╭─ THE DATA

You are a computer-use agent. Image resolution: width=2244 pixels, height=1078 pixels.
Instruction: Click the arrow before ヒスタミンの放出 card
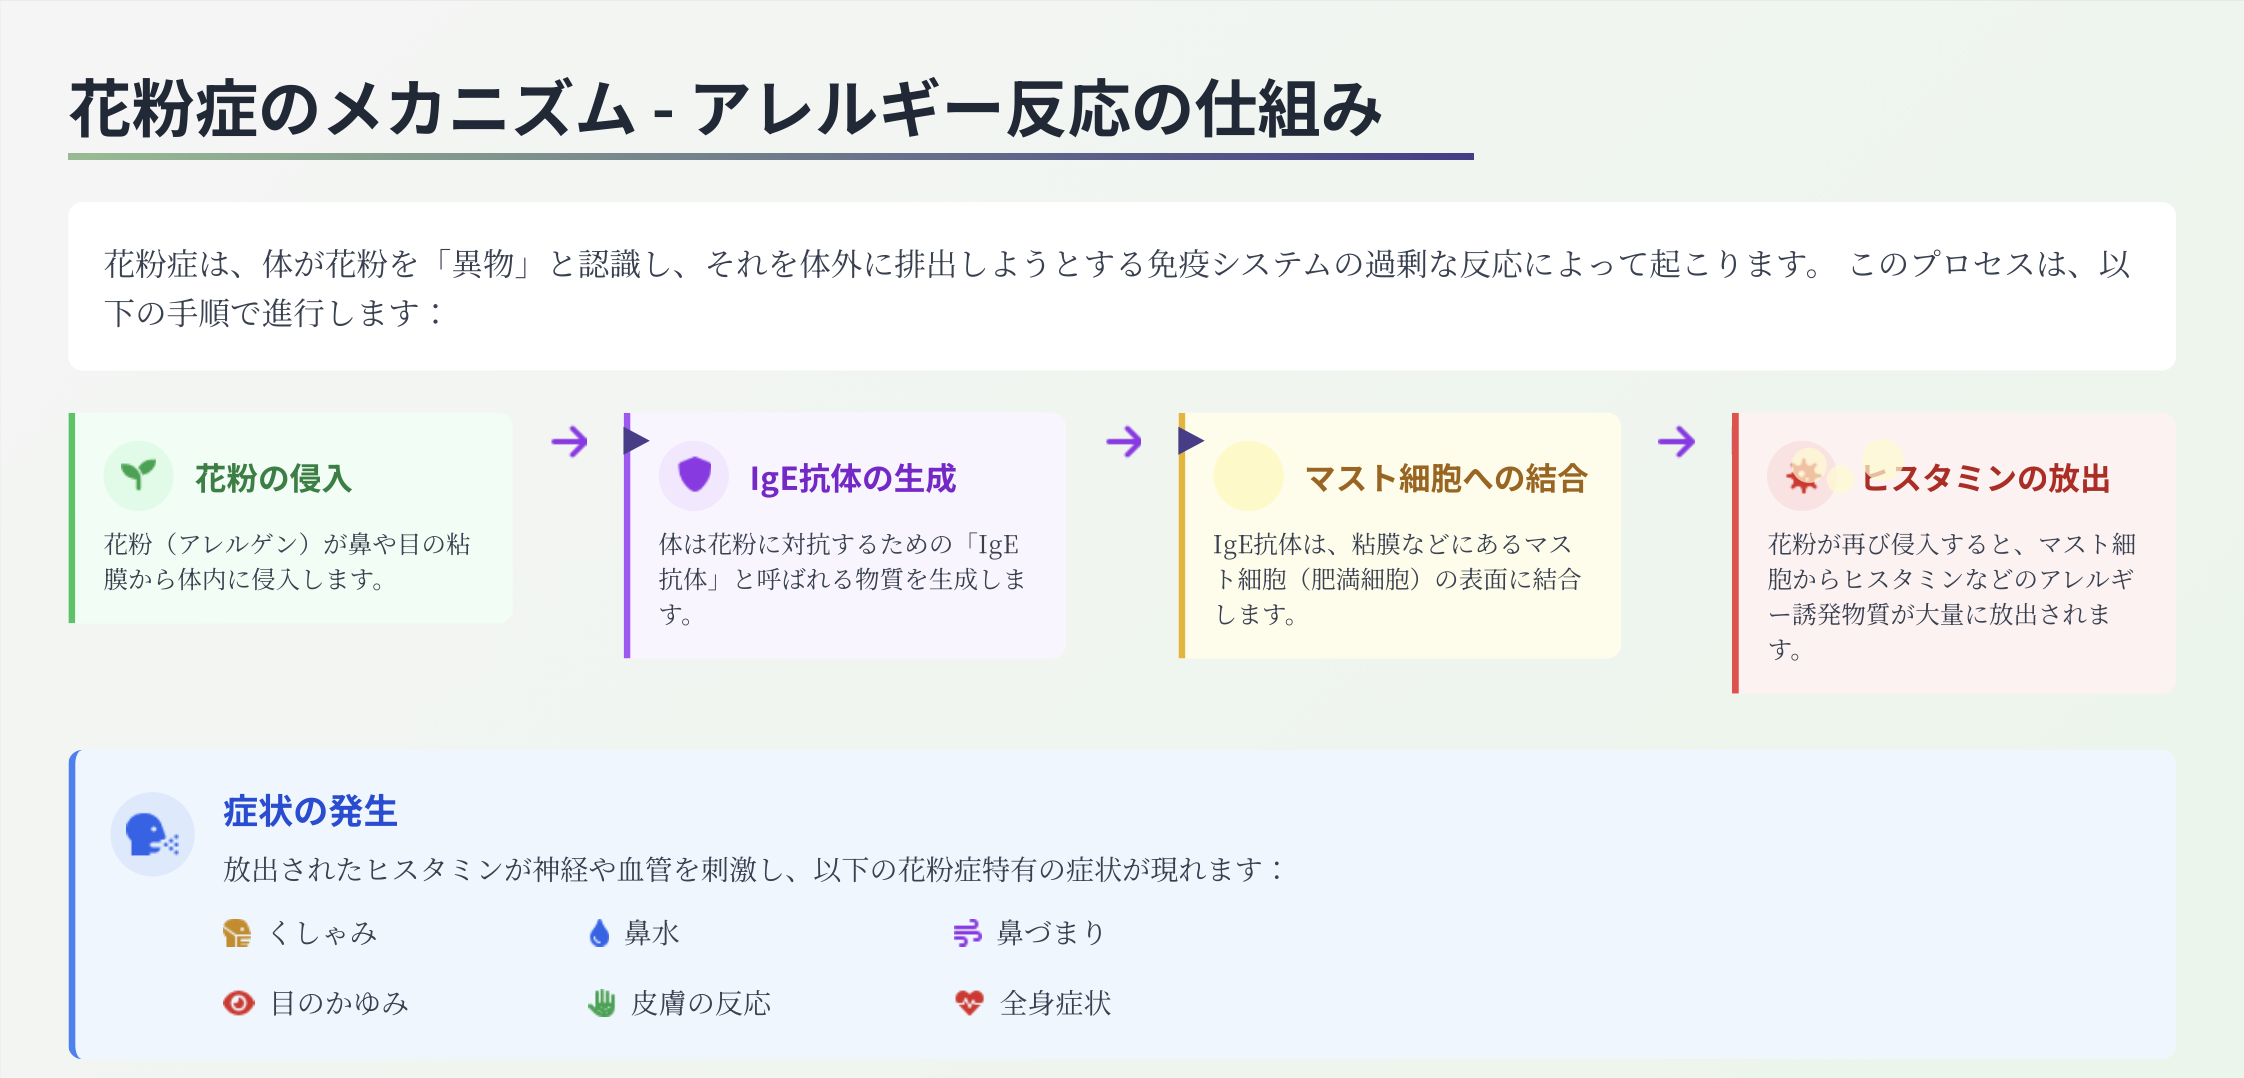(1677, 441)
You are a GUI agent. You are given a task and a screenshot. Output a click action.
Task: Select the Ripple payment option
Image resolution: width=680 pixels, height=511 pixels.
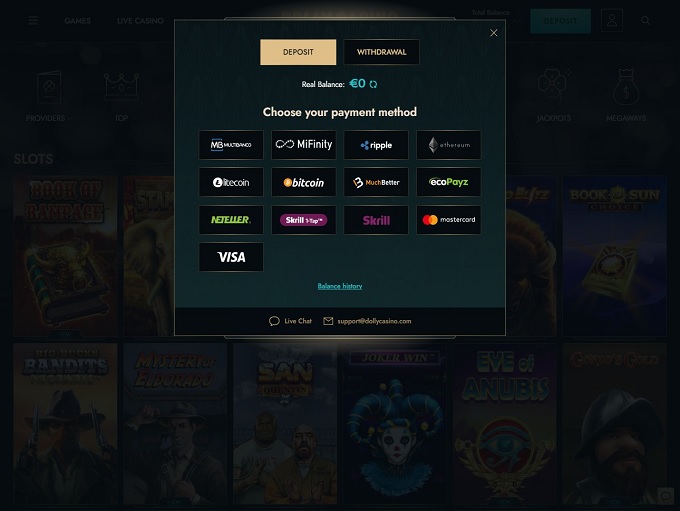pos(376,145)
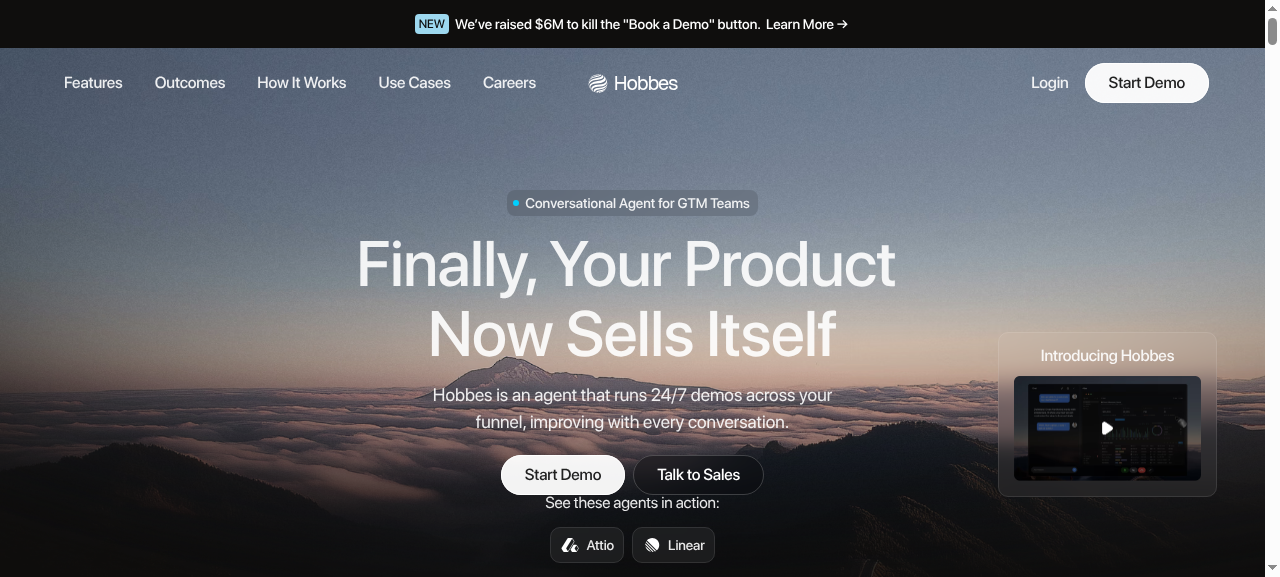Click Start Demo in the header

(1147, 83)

╰─

## REQUIRED WORK
Copy out the records word for word, starting at the beginning and ending at the line that contains "(1677, 441)", with both ends included. Leave the pictures out of your answer.

## FINAL ANSWER
You are a computer-use agent. Image resolution: width=2244 pixels, height=1078 pixels.
Instruction: Click the arrow before ヒスタミンの放出 card
(1677, 441)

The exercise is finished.